How to complete this task: Only the lines from the first line of the data through the line containing "You are a GUI" belong in the answer, transcribed exactly; pictures do not.

Stored records:
▬▬▬

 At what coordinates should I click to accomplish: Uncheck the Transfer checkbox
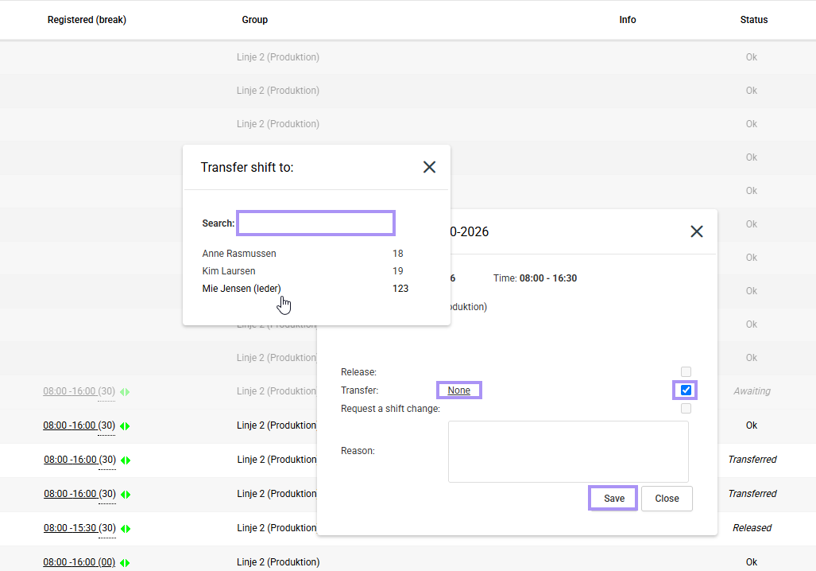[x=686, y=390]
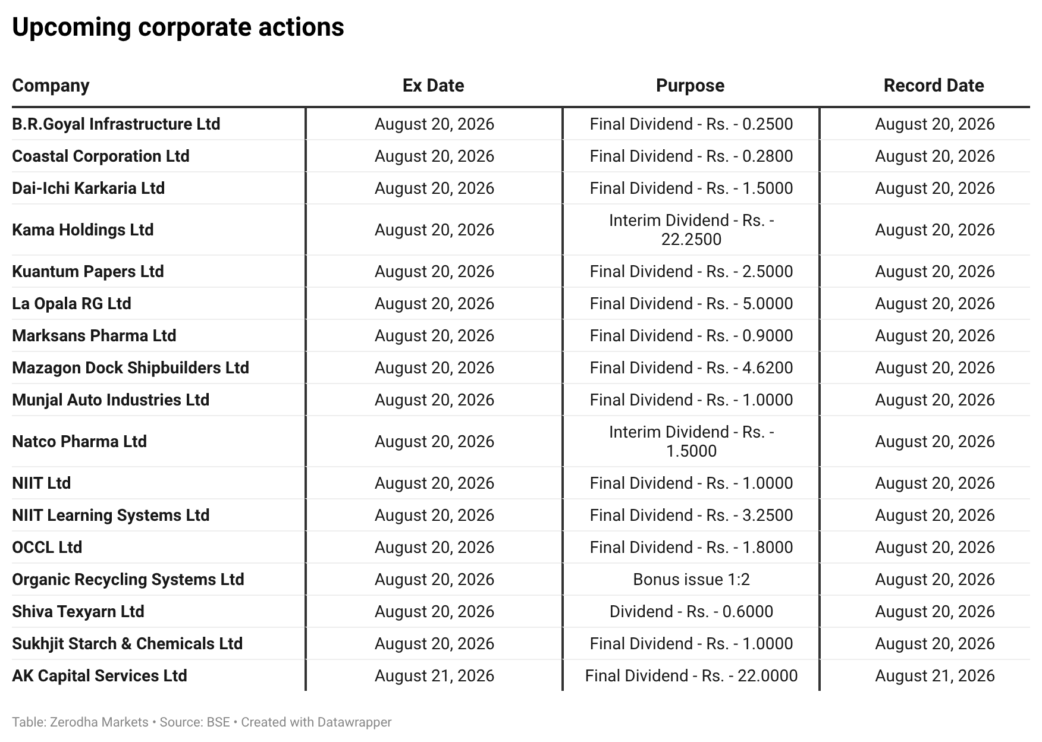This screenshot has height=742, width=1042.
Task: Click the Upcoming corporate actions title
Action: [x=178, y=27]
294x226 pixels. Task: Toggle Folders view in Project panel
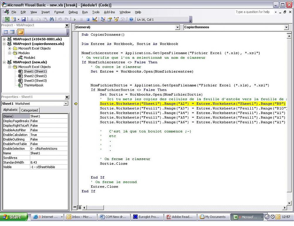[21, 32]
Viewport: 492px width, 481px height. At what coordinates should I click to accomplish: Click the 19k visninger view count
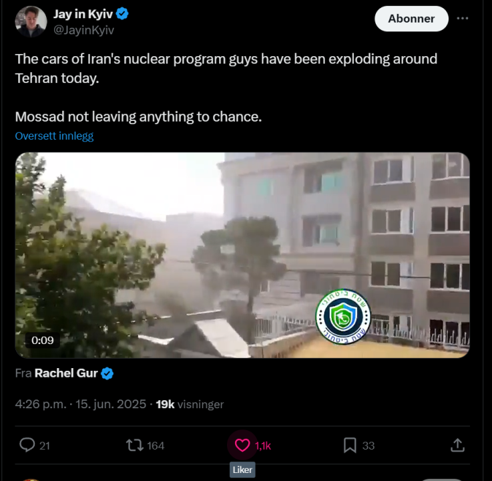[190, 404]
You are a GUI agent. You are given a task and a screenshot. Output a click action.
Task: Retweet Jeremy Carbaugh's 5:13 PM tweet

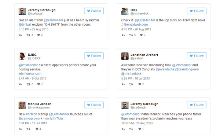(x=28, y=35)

▬▬▬

Task result:
 At what coordinates should I click to accomplish: Uncheck the Transfer checkbox
[x=686, y=390]
This screenshot has height=742, width=1042.
Task: Click the Upcoming corporate actions title
Action: [x=178, y=27]
294x226 pixels. Task: Toggle Folders view in Project panel
[21, 32]
Viewport: 492px width, 481px height. At what coordinates should I click to accomplish: Click the 19k visninger view count
[190, 404]
You are a GUI agent. You are given a task and a screenshot. Output a click action.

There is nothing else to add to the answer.